═══ Given records

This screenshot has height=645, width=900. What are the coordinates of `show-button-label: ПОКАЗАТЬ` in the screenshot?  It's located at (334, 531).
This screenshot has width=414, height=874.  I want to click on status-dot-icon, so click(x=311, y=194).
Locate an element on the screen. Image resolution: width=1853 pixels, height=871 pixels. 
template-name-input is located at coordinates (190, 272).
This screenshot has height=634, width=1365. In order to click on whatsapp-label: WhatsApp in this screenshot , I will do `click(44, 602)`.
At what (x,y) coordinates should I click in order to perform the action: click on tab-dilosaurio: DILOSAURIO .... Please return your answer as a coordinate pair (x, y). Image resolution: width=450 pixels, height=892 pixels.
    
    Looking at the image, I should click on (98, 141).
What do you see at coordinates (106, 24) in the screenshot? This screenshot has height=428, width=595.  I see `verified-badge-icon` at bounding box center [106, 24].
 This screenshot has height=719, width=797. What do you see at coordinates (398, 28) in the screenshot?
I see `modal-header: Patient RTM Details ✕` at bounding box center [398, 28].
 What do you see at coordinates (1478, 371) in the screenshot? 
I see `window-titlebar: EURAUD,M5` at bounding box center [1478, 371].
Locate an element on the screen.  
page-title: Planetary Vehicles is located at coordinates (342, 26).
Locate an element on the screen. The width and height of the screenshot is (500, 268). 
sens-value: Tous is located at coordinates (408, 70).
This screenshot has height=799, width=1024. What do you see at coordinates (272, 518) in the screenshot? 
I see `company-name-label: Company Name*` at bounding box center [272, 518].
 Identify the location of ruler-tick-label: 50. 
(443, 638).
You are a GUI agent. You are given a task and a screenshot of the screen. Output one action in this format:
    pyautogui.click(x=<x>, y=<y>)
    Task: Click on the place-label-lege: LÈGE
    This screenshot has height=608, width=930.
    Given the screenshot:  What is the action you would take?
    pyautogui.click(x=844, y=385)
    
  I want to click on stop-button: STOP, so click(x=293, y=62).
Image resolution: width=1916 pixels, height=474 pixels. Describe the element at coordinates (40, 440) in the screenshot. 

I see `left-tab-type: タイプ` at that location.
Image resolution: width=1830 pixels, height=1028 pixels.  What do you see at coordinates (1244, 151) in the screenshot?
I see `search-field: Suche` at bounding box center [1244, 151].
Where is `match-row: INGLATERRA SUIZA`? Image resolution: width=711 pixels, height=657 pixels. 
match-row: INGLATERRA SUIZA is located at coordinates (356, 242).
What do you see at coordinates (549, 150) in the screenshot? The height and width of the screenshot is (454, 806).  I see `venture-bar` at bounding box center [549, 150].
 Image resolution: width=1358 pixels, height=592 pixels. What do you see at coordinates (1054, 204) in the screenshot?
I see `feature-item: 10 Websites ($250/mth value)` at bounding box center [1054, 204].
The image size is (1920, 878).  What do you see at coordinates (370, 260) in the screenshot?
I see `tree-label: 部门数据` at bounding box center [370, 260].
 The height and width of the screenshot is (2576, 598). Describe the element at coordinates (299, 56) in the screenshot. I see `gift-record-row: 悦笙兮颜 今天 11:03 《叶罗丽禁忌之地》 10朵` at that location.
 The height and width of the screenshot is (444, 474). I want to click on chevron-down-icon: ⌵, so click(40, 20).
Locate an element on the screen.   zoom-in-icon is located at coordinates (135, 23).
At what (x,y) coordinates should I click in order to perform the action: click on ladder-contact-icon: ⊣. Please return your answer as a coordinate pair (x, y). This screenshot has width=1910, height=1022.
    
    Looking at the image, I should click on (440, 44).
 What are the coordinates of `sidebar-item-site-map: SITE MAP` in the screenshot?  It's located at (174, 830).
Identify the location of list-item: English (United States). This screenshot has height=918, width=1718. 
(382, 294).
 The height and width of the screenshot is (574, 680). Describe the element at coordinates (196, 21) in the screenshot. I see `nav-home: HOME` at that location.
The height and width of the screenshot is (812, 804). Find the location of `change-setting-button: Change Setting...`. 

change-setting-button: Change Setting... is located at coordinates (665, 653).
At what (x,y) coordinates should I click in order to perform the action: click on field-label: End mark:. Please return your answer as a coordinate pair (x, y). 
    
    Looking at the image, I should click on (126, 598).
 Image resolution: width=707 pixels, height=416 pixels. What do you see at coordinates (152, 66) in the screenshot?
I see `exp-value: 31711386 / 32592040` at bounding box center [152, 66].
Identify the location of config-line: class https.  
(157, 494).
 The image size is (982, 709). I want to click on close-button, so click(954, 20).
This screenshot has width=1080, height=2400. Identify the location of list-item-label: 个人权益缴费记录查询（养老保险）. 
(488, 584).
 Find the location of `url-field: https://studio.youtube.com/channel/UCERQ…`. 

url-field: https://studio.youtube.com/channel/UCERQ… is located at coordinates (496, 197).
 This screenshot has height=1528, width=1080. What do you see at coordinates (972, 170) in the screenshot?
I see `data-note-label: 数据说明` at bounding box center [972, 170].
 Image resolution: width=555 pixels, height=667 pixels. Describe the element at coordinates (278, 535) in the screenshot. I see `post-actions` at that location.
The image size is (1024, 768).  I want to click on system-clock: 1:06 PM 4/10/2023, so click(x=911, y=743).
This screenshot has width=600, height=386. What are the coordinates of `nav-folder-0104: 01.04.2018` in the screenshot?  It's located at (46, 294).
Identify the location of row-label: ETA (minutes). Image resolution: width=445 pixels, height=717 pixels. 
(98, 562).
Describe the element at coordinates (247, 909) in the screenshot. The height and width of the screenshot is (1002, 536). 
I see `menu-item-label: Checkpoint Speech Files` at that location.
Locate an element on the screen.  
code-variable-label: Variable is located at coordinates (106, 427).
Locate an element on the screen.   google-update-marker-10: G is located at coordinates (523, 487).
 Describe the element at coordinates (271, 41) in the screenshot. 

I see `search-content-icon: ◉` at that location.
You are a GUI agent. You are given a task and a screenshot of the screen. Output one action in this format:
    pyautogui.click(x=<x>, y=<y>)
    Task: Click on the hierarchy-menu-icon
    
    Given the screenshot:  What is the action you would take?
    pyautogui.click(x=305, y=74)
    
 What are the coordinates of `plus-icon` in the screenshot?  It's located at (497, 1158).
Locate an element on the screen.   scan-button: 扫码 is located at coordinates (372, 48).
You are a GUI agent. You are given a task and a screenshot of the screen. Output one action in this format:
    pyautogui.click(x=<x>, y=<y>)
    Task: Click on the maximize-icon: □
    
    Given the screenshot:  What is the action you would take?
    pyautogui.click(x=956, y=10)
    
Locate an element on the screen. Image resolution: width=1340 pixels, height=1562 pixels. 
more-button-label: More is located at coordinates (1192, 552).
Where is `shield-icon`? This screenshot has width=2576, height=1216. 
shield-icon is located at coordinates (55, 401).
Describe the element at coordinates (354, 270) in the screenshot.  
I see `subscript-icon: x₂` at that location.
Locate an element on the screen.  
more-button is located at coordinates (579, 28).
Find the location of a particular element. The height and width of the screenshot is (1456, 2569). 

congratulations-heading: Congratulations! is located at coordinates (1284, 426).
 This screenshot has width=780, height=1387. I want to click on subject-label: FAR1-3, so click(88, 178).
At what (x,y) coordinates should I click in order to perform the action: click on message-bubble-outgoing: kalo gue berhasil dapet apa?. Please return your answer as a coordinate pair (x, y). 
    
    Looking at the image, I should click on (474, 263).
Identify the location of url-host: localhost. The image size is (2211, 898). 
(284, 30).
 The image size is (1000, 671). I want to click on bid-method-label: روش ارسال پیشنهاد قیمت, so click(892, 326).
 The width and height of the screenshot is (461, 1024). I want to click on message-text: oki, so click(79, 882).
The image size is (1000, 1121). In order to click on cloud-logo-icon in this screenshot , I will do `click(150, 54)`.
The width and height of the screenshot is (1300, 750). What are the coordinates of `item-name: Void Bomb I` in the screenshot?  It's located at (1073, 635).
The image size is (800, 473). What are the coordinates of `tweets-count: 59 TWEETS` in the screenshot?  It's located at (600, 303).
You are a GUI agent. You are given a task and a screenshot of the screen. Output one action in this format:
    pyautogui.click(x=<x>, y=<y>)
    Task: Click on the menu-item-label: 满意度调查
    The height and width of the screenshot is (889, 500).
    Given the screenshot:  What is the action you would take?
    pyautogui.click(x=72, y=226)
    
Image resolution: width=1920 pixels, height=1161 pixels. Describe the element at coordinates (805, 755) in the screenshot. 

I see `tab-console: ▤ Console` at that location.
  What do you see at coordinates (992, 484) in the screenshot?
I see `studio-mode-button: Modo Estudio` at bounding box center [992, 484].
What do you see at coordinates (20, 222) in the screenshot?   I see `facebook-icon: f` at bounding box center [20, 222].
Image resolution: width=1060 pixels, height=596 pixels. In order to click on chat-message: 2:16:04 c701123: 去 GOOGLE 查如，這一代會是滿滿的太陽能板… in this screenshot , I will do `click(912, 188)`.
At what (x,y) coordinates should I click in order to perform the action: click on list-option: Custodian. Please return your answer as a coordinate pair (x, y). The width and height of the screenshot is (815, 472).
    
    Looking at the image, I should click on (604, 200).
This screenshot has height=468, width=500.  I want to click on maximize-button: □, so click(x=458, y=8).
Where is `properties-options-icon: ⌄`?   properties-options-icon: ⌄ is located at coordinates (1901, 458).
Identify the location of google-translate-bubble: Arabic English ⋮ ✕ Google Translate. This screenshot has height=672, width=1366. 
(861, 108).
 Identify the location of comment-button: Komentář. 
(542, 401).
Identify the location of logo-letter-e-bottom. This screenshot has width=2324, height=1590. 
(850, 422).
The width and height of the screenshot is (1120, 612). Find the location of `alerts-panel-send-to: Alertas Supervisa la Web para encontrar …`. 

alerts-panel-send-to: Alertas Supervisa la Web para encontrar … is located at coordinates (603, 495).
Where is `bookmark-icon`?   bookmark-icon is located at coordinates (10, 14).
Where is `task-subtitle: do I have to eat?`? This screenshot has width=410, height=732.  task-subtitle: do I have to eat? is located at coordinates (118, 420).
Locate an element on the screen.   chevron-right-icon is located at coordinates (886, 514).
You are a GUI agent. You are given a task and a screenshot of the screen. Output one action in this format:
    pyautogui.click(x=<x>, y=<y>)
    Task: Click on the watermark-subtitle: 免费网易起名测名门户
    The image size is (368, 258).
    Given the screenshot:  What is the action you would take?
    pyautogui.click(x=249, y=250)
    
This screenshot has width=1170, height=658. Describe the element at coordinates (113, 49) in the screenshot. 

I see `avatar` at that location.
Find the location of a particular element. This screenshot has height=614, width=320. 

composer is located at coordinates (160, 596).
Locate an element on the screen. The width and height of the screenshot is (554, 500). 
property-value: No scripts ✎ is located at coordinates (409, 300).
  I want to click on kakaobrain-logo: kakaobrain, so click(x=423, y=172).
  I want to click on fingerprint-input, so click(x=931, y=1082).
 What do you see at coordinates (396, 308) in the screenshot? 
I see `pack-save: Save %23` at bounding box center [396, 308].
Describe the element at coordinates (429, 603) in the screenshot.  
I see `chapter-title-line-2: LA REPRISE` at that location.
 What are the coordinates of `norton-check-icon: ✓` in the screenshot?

══════

* Try it
Find every line in the records above that contains the string "SUIZA", with case counting, and copy each such line.

* Answer section
Where is `match-row: INGLATERRA SUIZA`? Image resolution: width=711 pixels, height=657 pixels. 
match-row: INGLATERRA SUIZA is located at coordinates (356, 242).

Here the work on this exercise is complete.